• _WORK INSTRUCTION_: Look through the data that follows and copy each line with the string "will".

____ SUPPLIED INFORMATION

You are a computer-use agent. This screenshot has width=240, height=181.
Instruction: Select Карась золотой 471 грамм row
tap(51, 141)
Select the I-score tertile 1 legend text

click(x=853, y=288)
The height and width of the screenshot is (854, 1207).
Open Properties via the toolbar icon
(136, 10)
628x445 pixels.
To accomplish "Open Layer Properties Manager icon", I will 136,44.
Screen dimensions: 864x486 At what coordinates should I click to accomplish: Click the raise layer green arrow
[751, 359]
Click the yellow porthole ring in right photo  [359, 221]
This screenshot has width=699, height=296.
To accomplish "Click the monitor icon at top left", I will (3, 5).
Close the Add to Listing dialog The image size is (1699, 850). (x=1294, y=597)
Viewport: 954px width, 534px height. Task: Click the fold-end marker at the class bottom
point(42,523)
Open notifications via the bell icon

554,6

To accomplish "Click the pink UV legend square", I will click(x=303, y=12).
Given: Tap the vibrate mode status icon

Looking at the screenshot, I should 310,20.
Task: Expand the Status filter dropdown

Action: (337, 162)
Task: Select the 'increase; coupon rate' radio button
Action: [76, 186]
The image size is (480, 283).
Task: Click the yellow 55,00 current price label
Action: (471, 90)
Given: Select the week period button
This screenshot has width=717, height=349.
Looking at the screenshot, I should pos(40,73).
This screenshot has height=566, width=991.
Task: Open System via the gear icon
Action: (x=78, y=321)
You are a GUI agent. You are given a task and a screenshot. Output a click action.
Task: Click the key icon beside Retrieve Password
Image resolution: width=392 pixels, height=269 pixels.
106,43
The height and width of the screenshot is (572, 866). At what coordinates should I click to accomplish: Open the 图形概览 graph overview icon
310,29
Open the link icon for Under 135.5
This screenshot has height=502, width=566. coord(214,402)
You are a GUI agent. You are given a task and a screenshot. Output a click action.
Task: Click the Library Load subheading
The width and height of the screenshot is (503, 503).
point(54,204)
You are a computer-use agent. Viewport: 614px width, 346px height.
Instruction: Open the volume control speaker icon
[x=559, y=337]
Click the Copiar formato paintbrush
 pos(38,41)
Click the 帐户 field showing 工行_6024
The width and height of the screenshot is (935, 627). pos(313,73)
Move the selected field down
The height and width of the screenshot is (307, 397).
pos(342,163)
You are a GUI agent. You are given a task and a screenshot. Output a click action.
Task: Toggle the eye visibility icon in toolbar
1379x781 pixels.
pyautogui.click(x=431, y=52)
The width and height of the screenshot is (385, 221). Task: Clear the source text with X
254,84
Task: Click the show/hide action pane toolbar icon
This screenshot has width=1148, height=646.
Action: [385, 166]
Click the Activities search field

________

• _TASK ANSWER_:
To accomplish "Open Layer Properties Manager icon", I will 136,44.
To accomplish "Click the monitor icon at top left", I will (3, 5).
To accomplish "Click the pink UV legend square", I will click(x=303, y=12).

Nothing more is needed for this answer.